» **Written request**: Extract the lines from the one containing "Click the QA Brisen-Muschelseegras item title" through the end of the rows, inclusive, and repeat them exactly. Omit the pictures from your answer.

» **Pointing records for screenshots and pages**:
────────────────────────────────────────
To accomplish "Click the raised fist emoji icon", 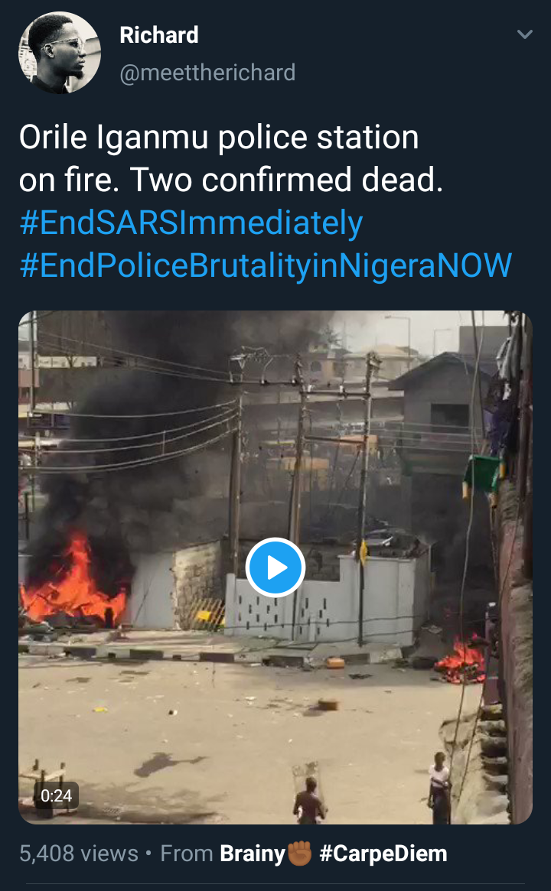I will point(300,854).
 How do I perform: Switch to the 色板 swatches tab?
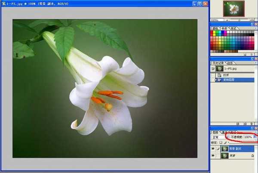(225, 28)
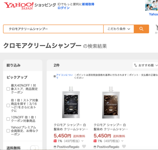Expand second product's point details chevron
The image size is (158, 150).
click(122, 141)
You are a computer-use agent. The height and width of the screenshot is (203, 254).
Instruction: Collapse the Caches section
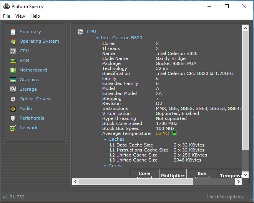click(x=105, y=140)
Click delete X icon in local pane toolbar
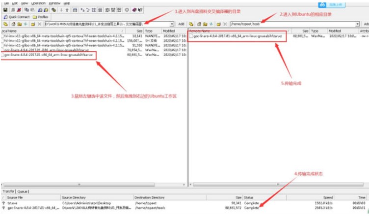 [39, 24]
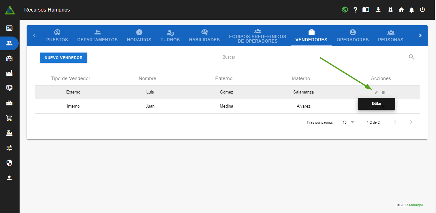Go to home via house icon
Viewport: 436px width, 213px height.
401,10

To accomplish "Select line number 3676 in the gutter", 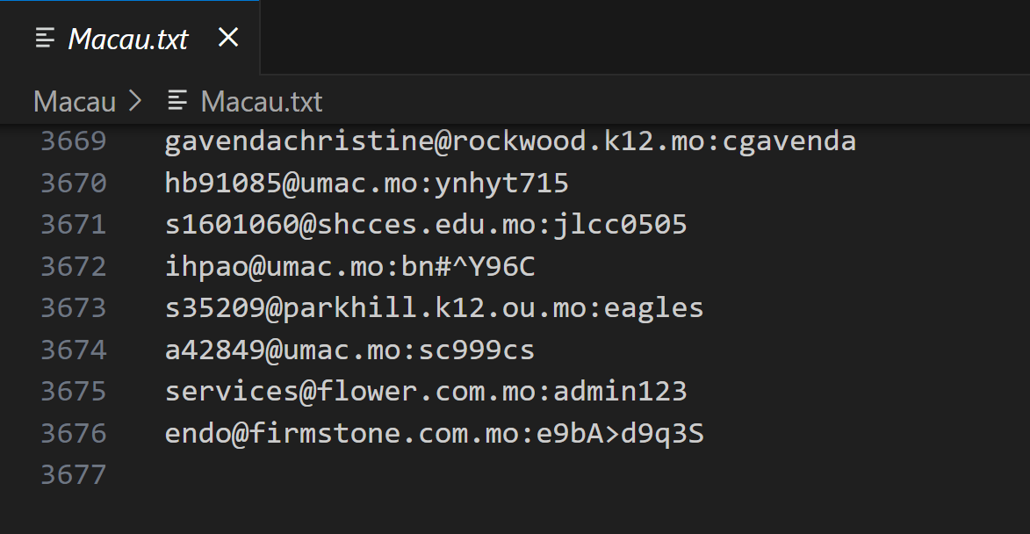I will 74,434.
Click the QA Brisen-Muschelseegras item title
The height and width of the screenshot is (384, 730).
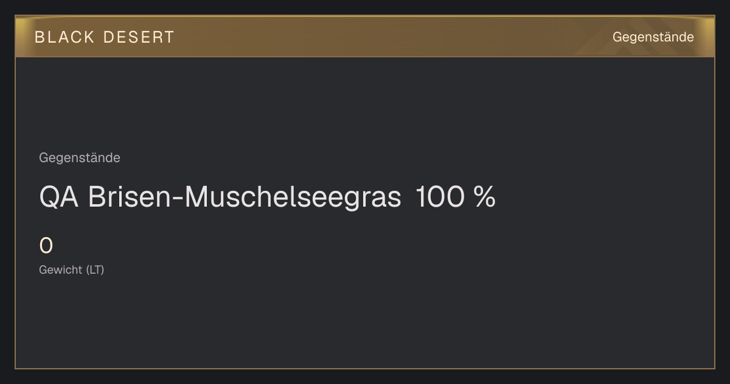pyautogui.click(x=220, y=197)
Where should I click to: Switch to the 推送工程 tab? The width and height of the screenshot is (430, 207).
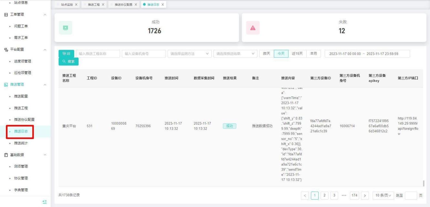(x=91, y=5)
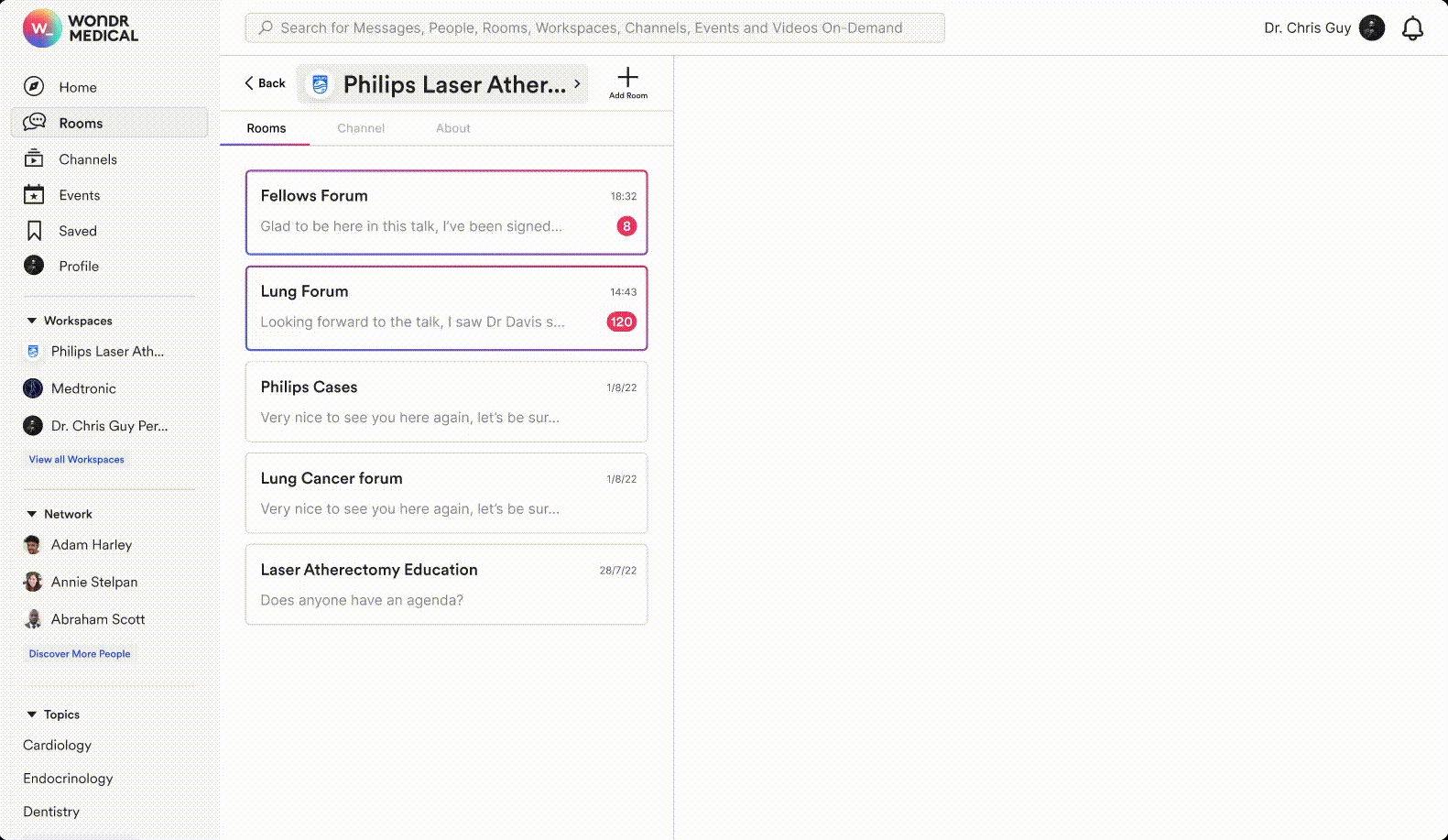Image resolution: width=1448 pixels, height=840 pixels.
Task: Go Back to previous page
Action: pyautogui.click(x=265, y=83)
────────────────────────────────────────
» **Result of the task**:
Click the QA Brisen-Muschelseegras item title
The height and width of the screenshot is (384, 730).
pyautogui.click(x=220, y=197)
Where should I click to: Switch to the 推送工程 tab? The width and height of the screenshot is (430, 207).
(x=91, y=5)
Image resolution: width=1448 pixels, height=840 pixels.
Task: Go Back to previous page
Action: pyautogui.click(x=265, y=83)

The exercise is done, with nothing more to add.